_Problem details_. Restate each entry word for word. Keep every detail intact.

_Excerpted records_.
╔══
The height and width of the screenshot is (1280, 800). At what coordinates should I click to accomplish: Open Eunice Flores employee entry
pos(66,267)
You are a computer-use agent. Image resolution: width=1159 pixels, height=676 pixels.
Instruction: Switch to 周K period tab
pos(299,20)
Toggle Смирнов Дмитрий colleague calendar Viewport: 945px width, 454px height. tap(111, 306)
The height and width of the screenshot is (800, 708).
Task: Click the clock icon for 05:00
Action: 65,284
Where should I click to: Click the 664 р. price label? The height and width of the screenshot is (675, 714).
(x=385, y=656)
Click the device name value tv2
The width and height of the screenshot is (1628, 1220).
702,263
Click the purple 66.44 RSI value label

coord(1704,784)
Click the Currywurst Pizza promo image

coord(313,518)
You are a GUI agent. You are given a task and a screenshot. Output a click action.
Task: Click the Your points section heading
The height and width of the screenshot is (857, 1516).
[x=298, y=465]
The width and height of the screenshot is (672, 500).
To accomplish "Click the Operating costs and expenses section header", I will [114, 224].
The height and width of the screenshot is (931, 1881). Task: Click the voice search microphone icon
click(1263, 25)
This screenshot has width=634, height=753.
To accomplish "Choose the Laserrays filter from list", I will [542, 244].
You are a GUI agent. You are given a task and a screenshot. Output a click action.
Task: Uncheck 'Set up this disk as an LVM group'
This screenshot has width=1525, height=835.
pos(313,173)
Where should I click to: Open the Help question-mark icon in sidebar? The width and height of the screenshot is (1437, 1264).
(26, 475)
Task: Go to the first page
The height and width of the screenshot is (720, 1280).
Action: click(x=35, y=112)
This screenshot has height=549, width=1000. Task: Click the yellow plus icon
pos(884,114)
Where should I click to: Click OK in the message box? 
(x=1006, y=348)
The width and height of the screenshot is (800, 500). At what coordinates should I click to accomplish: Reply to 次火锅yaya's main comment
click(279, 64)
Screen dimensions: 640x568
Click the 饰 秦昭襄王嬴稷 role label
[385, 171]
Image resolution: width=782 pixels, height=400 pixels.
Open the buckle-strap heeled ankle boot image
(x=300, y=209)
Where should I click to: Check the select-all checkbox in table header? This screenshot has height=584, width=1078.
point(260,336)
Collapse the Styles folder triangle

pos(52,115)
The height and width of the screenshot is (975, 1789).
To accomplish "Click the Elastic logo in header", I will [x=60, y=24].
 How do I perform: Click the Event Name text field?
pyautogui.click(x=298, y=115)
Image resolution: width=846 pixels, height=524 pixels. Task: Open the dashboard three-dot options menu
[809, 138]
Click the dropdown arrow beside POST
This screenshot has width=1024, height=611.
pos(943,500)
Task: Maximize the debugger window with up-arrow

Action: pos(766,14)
╚══
_Solution to this task_.
The height and width of the screenshot is (1280, 800). At what coordinates should I click to accomplish: Open Eunice Flores employee entry
pos(66,267)
You are a computer-use agent. Image resolution: width=1159 pixels, height=676 pixels.
Instruction: Switch to 周K period tab
pos(299,20)
Toggle Смирнов Дмитрий colleague calendar Viewport: 945px width, 454px height. tap(111, 306)
The height and width of the screenshot is (800, 708).
Task: Click the clock icon for 05:00
Action: 65,284
Where should I click to: Click the 664 р. price label? The height and width of the screenshot is (675, 714).
(x=385, y=656)
Click the device name value tv2
The width and height of the screenshot is (1628, 1220).
702,263
Click the purple 66.44 RSI value label

coord(1704,784)
Click the Currywurst Pizza promo image

coord(313,518)
You are a GUI agent. You are given a task and a screenshot. Output a click action.
Task: Click the Your points section heading
The height and width of the screenshot is (857, 1516).
[x=298, y=465]
The width and height of the screenshot is (672, 500).
To accomplish "Click the Operating costs and expenses section header", I will [114, 224].
The height and width of the screenshot is (931, 1881). Task: Click the voice search microphone icon
click(1263, 25)
This screenshot has width=634, height=753.
To accomplish "Choose the Laserrays filter from list", I will [542, 244].
You are a GUI agent. You are given a task and a screenshot. Output a click action.
Task: Uncheck 'Set up this disk as an LVM group'
This screenshot has width=1525, height=835.
pos(313,173)
Where should I click to: Open the Help question-mark icon in sidebar? The width and height of the screenshot is (1437, 1264).
(26, 475)
Task: Go to the first page
The height and width of the screenshot is (720, 1280).
Action: click(x=35, y=112)
This screenshot has height=549, width=1000. Task: Click the yellow plus icon
pos(884,114)
Where should I click to: Click OK in the message box? 
(x=1006, y=348)
The width and height of the screenshot is (800, 500). At what coordinates should I click to accomplish: Reply to 次火锅yaya's main comment
click(279, 64)
Screen dimensions: 640x568
Click the 饰 秦昭襄王嬴稷 role label
[385, 171]
Image resolution: width=782 pixels, height=400 pixels.
Open the buckle-strap heeled ankle boot image
(x=300, y=209)
Where should I click to: Check the select-all checkbox in table header? This screenshot has height=584, width=1078.
point(260,336)
Collapse the Styles folder triangle

pos(52,115)
The height and width of the screenshot is (975, 1789).
To accomplish "Click the Elastic logo in header", I will [x=60, y=24].
 How do I perform: Click the Event Name text field?
pyautogui.click(x=298, y=115)
Image resolution: width=846 pixels, height=524 pixels. Task: Open the dashboard three-dot options menu
[809, 138]
Click the dropdown arrow beside POST
This screenshot has width=1024, height=611.
pos(943,500)
Task: Maximize the debugger window with up-arrow

Action: pos(766,14)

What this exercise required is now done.